Relations avec les actionnaires
Les actionnaires d’AB Inbev sont statutairement limités aux héritiers directs des deux sœurs Willems et de la famille Van Damme. La branche la plus notable et la plus riche des actionnaires nobles est constituée par les enfants de Werner de Spoelberch et d’Elinor de Haas de Teichen. Cette dernière est la fille unique d’Elisabeth de Mévius. Un héritier de Spoelberch épousant un héritier de Mévius crée immédiatement une combinaison deux fois plus forte que les autres branches de la famille. Ancrée dans la région de Louvain, cette branche de la famille de Spoelberch a accumulé des parts dans le holding luxembourgeois Agemar. Le groupe familial compte actuellement 10 familles dans sa quatrième génération.

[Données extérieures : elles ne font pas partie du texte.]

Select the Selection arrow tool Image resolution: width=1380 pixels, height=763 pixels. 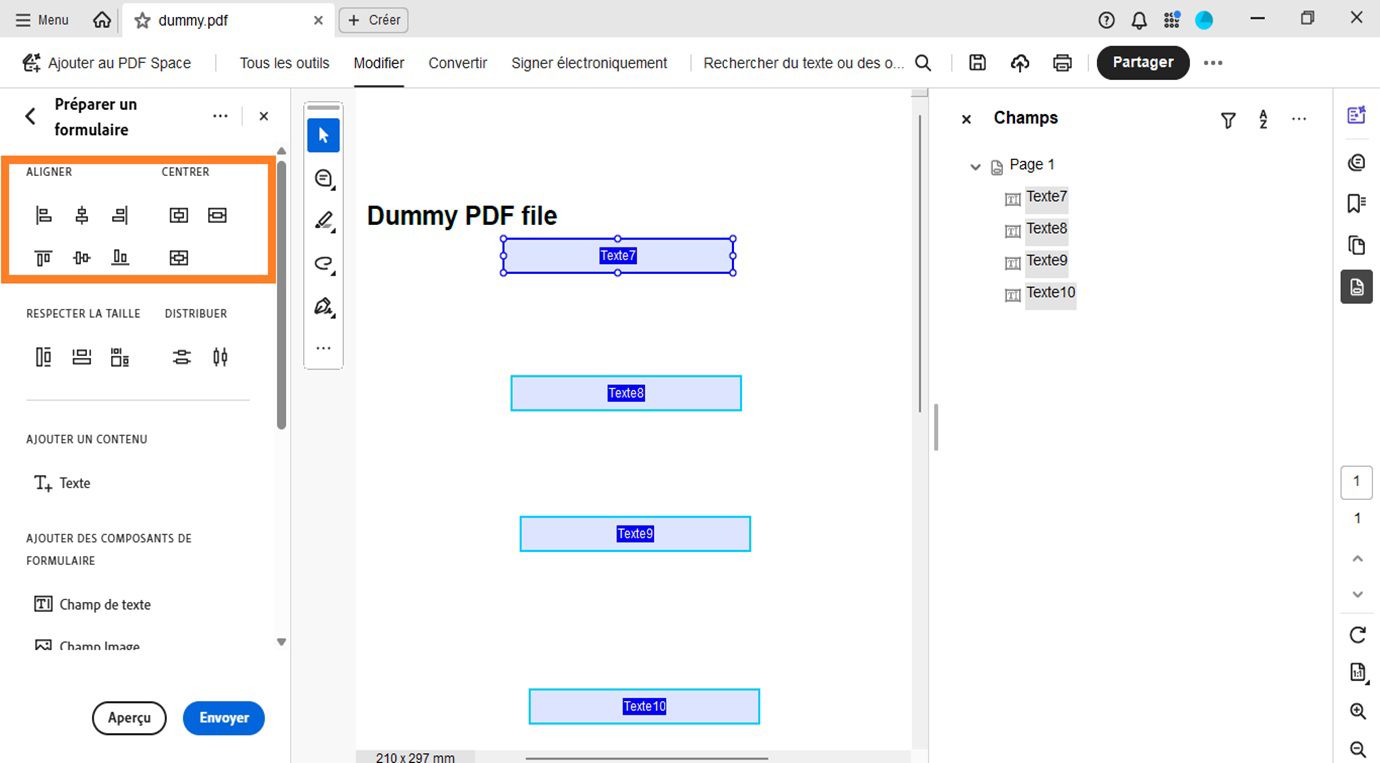[x=323, y=135]
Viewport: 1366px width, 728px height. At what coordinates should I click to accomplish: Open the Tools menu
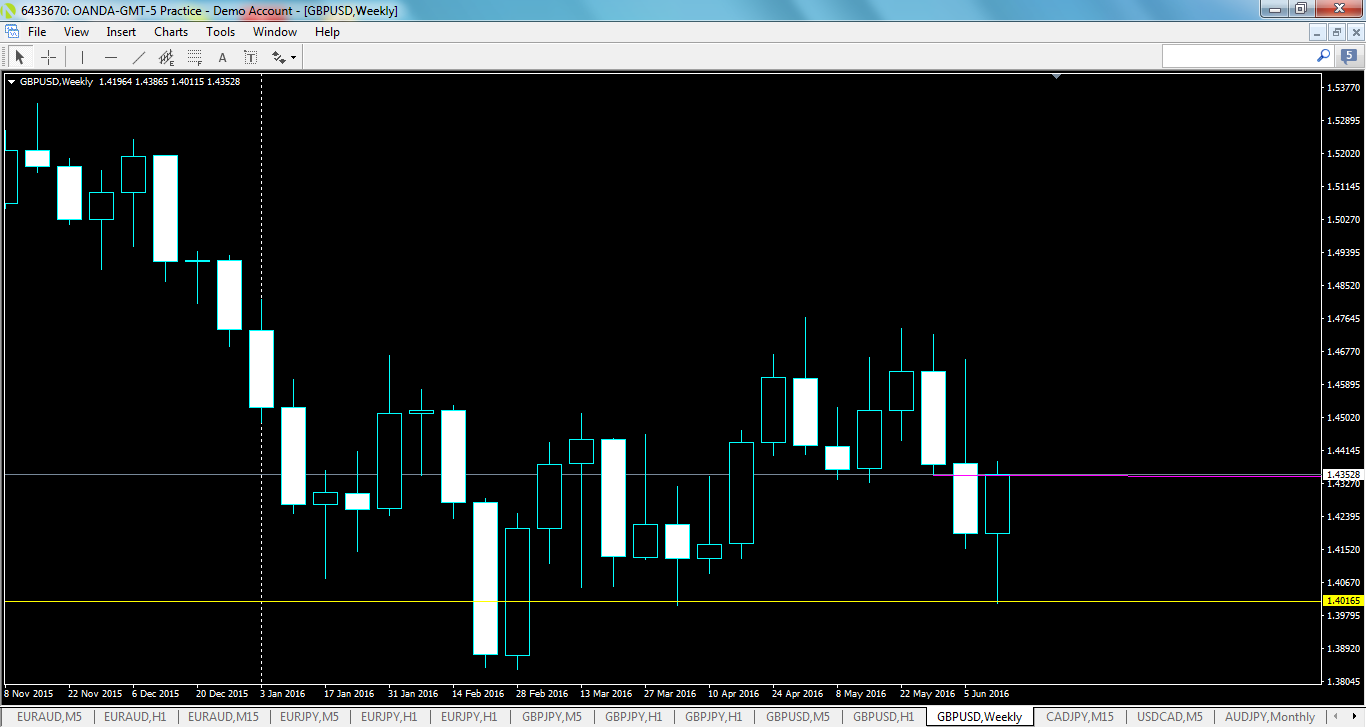(x=220, y=31)
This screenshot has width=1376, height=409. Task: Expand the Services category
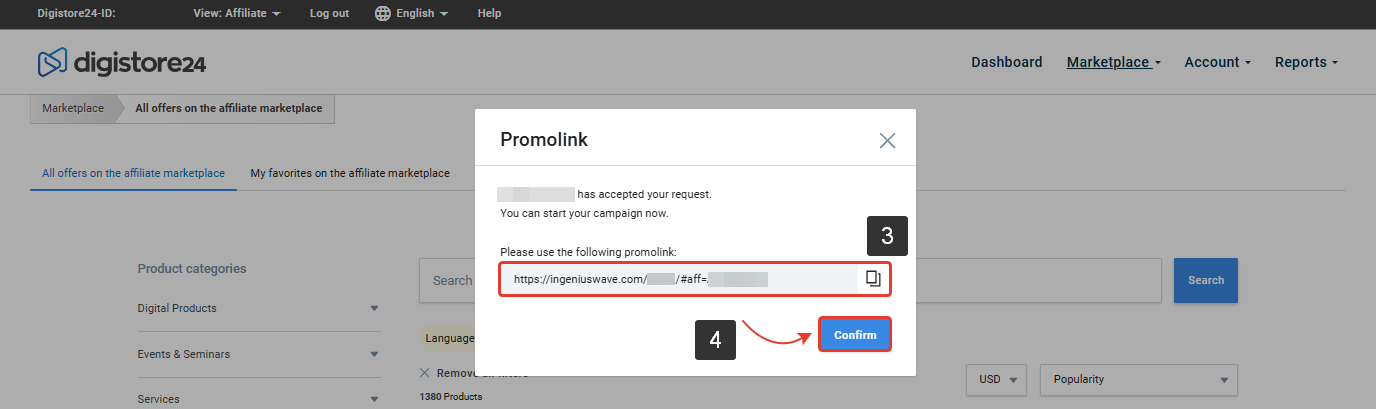pos(259,399)
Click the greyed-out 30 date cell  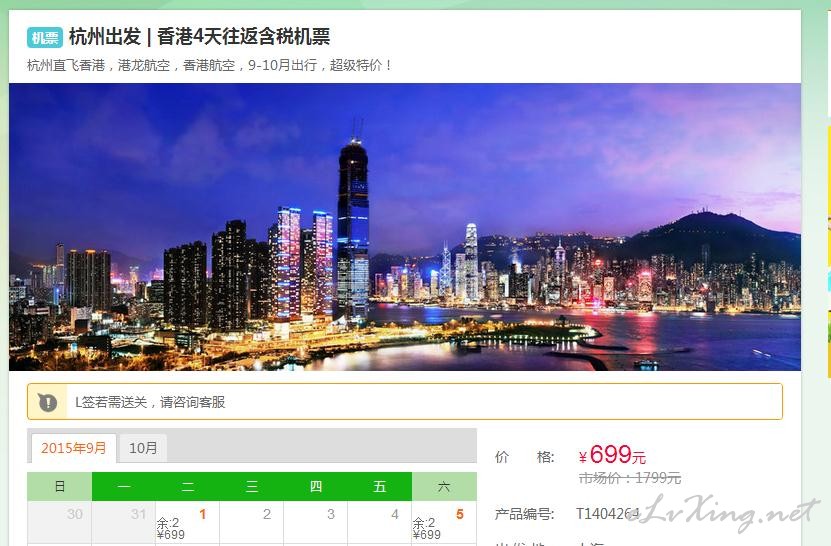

L’année 2004 est celle de l’entrée en bourse d’AB Inbev, avec une explosion de la valeur de la multinationale de la bière. Immédiatement, c’est aussi une année charnière pour les familles Van Damme, de Spoelberch et de Mévius, les trois principaux actionnaires du géant de la bière AB Inbev. Trois ans plus tard, en 2007, Alexandre Van Damme, en tant que premier actionnaire individuel d’AB Inbev, devient le Belge le plus riche, suivi par les familles de Spoelberch et de Mévius. Van Damme conservera sa première place pendant 13 ans, sans se soucier de l’attention des médias. Mais en 2020, Corona s’attaque sans ménagement au groupe brassicole AB Inbev. En bourse, la valeur d’AB Inbev s’effondre. Van Damme est éliminé de la première place par Eric Wittouck. Les familles de Spoelberch et de Mévius sont également durement touchées à cette époque.